Fauda, saison 1, 2015 

Doron manipule le Docteur Shirin 

La série est tournée en décor naturel, c’est-à-dire qu’elle fait clairement ressortir la différence de situation économique entre les Israéliens et les Palestiniens. Cette différence se traduit d’ailleurs par une supériorité technologique de services de renseignements israéliens, on y verra l’action des drones, des systèmes d’écoute sophistiqués. Les agents de l’équipe à Doron sont des infiltrés, c’est pourquoi les deux tiers de la série est en arabe, ils parlent couramment l’arabe et sont capables de se fondre dans la foule des Palestiniens, récitant au passage les sourates du Coran. Sur le plan cinématographique la caméra est extrêmement mobile, souvent portée à l’épaule, et se glisse au plus près de l’action. Car il y a beaucoup de tension et beaucoup d’action. Pour ceux qui ne connaissent pas la Cisjordanie, c’est aussi une occasion de la découvrir. Manifestement cette série s’est inspiré par sa violence et sa manière de filmer de The shield, la célèbre série américaine qui se passait dans le milieu corrompu du LAPD, sauf bien sûr qu’à aucun moment, et malgré tous leurs défauts les agents de l’équipe de Doron ne se laissent corrompre ou ne sont violents gratuitement.
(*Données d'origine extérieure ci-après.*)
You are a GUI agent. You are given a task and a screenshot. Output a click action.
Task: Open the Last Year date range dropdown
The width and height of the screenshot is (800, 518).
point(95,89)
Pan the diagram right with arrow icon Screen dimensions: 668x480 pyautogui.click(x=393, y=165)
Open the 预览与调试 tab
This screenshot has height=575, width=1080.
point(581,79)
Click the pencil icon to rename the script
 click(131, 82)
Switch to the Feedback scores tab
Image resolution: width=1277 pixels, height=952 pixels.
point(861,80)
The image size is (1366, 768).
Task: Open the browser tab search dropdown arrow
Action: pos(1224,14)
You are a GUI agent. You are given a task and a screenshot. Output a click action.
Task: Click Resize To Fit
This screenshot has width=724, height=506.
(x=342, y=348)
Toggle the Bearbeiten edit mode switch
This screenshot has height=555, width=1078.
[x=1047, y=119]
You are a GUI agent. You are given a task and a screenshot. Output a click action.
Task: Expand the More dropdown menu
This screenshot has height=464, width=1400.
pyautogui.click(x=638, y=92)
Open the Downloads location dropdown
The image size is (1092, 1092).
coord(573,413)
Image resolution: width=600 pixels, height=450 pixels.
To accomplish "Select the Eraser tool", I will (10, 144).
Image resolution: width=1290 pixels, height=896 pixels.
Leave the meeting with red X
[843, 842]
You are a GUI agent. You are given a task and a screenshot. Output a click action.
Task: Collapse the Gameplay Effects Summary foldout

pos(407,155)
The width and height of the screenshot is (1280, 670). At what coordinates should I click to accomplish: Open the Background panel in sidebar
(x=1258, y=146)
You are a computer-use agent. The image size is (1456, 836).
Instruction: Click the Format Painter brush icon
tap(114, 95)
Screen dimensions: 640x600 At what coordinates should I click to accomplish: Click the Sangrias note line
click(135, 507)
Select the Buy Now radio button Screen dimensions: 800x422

La corruption, ce serait plutôt celle du ministre israélien de la défense, ou certains bureaucrates palestiniens. Mais cette corruption s’arrête à la sécurité d’Israël. Encore que Issam fournira un revolver que le Hamas a acheté à un soldat israélien

 Fauda, saison 1, 2015 

Le Tigre recrute des volontaires pour des attentats 

Le lien avec la série The shield est encore plus facile à faire grâce à l’acteur Lior Raz qui incarne Doron. C’est une sorte de Michael Chiklis israélien. Taciturne et solitaire, il incarne l’obsession israélienne des attentats et de la sécurité. Il a une présence impressionnante. Dans l’ensemble tous les acteurs sont excellents, que ce soient les femmes comme Laëticia Eido qui incarne le docteur Shirin, ou Roona-Lee Shimon qui interprète Nurit. Les Arabes sont aussi excellents le mélancolique Hisham Suliman qui joue le rôle de Taufiq, le combattant perdu de la cause palestinienne, ou Shadi Mari’ qui est le jeune Walid, le bras droit de Taufiq qui manifeste des hésitations idéologiques. On verra aussi Henry Andrawes, excellent acteur palestinien, dans le rôle d’Issam le redoutable leader du Hamas, et également le très bon Itzik Cohen dans le rôle de l’ambigu capitaine Ayoub. Il y a des acteurs un peu en dessous tout de même, je pense particulièrement à Tomer Capon dans le rôle difficile de Boaz.

 Fauda, saison 1, 2015 

Issam veut la peau de Taufiq

Certes ce n’est pas cette série qui va réconcilier les deux parties et amener une paix durable, mais elle permet à mon sens de mieux prendre la mesure de la complexité de ce conflit. Et puis au-delà de l’analyse politique, si cette série vaut le coup d’œil, c’est aussi parce que c’est une série « noire » où la quasi-totalité des protagonistes sont dans le désespoir et ne trouvent leur grandeur que par lui.



[1] http://alexandreclement.eklablog.com/la-petite-fille-au-tambour-the-little-drummer-girl-george-roy-hill-198-a114844630

[2] Excellent roman traduit en français sous le titre Le levantin, Hachette, 1973.